>> begin Data provided
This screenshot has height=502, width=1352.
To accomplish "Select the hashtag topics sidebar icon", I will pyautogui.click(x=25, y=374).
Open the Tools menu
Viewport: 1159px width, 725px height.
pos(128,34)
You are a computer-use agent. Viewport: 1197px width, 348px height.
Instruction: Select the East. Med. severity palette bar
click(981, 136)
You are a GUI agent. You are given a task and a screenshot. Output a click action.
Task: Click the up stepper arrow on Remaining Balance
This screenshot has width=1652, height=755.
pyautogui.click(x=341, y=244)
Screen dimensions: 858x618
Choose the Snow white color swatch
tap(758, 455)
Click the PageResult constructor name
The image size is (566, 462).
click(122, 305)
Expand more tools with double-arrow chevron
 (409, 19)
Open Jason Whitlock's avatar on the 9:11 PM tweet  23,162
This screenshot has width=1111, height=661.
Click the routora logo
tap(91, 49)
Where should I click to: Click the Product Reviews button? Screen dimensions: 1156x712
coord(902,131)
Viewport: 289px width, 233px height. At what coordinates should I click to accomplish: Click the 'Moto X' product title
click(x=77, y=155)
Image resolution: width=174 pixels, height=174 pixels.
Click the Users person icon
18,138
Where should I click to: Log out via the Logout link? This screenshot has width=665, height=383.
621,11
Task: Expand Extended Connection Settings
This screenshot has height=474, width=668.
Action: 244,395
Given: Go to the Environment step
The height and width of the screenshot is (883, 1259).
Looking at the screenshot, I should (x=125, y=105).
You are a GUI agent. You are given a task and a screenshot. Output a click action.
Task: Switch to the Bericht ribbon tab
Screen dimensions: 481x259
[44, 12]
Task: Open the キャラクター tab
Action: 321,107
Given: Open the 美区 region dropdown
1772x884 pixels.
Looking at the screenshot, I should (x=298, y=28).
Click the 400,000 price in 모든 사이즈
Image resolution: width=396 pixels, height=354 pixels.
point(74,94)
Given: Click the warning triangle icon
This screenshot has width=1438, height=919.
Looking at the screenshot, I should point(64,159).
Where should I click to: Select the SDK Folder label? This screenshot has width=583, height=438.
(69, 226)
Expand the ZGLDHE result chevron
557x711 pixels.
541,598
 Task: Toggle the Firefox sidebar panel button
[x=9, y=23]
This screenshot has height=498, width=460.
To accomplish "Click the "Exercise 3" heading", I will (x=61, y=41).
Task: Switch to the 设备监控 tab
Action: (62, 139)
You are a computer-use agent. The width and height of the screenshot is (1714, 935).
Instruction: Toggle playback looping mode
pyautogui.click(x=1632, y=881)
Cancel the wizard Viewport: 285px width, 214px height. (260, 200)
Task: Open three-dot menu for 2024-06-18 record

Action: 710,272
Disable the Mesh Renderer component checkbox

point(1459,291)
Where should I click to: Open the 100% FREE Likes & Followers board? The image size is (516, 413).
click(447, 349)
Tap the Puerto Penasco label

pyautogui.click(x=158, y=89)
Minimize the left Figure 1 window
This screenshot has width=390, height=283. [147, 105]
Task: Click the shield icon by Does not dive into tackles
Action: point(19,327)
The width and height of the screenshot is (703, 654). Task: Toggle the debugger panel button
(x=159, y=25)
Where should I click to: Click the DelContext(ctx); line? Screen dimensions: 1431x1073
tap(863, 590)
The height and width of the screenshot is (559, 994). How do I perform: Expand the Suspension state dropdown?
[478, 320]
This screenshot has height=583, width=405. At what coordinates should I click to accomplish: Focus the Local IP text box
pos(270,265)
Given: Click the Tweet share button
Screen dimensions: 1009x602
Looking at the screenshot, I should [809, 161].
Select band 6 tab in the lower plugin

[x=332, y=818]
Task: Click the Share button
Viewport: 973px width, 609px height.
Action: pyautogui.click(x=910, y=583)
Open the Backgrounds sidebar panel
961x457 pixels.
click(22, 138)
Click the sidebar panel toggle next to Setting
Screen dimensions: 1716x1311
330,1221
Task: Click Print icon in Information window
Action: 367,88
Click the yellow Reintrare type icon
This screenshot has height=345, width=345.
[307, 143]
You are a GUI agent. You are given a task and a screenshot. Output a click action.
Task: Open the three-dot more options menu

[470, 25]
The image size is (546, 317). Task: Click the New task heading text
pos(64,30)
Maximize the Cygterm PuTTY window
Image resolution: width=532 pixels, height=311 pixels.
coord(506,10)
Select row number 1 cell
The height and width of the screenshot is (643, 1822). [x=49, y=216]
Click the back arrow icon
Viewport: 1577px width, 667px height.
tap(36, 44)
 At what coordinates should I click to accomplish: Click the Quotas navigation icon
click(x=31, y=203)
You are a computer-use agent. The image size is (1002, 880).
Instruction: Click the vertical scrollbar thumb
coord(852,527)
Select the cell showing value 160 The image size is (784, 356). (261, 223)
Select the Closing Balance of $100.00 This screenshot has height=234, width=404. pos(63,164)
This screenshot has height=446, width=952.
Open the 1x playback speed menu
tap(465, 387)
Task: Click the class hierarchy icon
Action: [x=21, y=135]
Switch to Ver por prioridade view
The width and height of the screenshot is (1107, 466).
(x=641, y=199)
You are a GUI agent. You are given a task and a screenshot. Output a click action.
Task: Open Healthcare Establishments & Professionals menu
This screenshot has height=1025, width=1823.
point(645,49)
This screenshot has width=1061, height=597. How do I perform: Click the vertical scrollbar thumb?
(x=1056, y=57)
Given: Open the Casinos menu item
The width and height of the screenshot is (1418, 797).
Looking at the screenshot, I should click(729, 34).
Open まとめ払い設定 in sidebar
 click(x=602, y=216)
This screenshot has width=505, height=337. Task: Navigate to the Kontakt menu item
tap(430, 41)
>> end Data provided
• [Exercise] Pull out every line above that contains the string "thumb", and copy each one unchanged.

• [Full response]
Instruction: Click the vertical scrollbar thumb
This screenshot has width=1061, height=597. How do I perform: Click the vertical scrollbar thumb?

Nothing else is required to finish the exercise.